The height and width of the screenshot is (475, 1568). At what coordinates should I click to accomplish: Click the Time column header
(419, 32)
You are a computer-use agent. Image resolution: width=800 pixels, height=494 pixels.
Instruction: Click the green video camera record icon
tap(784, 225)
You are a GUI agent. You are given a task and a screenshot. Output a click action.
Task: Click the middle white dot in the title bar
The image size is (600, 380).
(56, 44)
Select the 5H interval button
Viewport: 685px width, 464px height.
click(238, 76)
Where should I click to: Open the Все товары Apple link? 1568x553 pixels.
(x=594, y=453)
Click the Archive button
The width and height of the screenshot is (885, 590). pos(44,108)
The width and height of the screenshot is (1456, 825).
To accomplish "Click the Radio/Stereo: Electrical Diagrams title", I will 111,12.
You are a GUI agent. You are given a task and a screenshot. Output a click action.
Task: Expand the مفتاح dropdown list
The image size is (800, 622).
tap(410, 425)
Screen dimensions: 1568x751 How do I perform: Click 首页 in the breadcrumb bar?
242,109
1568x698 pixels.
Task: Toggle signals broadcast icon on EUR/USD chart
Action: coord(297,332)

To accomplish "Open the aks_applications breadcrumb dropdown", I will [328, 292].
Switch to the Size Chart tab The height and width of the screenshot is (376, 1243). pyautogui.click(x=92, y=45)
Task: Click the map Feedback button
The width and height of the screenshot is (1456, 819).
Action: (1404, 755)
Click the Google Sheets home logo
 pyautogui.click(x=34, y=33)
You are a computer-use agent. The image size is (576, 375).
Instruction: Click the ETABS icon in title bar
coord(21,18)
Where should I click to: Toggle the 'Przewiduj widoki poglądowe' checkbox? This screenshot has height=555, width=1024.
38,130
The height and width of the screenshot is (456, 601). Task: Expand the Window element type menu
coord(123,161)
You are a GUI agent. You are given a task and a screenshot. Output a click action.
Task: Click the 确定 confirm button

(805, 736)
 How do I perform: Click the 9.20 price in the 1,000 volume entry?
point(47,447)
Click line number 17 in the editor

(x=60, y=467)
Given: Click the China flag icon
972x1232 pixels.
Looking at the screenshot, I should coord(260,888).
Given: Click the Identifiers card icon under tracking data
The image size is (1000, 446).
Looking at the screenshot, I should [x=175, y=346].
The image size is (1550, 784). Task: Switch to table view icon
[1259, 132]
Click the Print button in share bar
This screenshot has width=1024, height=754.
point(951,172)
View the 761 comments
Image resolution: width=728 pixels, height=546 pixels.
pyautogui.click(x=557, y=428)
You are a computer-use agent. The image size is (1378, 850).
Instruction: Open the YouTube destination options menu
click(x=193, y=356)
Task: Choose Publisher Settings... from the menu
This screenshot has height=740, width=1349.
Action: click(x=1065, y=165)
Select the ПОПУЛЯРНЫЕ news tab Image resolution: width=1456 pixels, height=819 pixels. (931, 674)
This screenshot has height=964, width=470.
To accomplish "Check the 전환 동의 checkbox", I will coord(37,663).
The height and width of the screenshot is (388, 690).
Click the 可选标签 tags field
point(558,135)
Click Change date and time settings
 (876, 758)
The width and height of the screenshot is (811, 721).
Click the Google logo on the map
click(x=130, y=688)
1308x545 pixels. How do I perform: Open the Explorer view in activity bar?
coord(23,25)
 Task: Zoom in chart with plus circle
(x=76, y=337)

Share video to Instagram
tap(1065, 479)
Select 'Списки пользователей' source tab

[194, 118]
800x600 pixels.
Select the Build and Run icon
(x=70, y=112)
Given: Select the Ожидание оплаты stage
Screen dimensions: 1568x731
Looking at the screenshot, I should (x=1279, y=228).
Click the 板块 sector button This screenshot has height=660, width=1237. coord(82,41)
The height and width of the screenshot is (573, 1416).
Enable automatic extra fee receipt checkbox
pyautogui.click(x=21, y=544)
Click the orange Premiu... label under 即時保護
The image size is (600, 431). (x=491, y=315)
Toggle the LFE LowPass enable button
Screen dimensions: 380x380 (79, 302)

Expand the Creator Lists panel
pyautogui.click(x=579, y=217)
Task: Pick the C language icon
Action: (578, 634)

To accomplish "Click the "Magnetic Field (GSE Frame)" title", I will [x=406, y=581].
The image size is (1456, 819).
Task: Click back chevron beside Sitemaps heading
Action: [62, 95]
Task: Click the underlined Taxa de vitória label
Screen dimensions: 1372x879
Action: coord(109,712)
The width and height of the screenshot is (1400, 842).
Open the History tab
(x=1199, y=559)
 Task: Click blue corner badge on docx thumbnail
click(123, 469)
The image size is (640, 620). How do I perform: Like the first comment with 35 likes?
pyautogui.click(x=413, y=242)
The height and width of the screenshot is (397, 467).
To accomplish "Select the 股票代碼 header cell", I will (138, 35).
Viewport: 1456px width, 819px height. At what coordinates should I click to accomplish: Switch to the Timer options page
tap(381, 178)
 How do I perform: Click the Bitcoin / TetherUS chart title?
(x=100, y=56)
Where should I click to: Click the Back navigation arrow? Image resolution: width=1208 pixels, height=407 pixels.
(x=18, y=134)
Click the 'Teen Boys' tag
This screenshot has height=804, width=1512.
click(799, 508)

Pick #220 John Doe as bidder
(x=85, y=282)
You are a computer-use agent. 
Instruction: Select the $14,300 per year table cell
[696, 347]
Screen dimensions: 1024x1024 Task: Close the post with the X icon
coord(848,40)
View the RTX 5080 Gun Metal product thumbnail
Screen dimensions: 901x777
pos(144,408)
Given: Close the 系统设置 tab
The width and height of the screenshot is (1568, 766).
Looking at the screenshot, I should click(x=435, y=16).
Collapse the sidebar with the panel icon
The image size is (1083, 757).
■ ■ ■ ■
THE EXERCISE
Reproduce the lines of the material above, from the line containing "You are a computer-use agent. Image" up to and including the line containing "click(238, 76)".

EXERCISE RESPONSE
You are a computer-use agent. Image resolution: width=800 pixels, height=494 pixels.
Instruction: Click the green video camera record icon
tap(784, 225)
You are a GUI agent. You are given a task and a screenshot. Output a click action.
Task: Click the middle white dot in the title bar
The image size is (600, 380).
(56, 44)
Select the 5H interval button
Viewport: 685px width, 464px height.
click(238, 76)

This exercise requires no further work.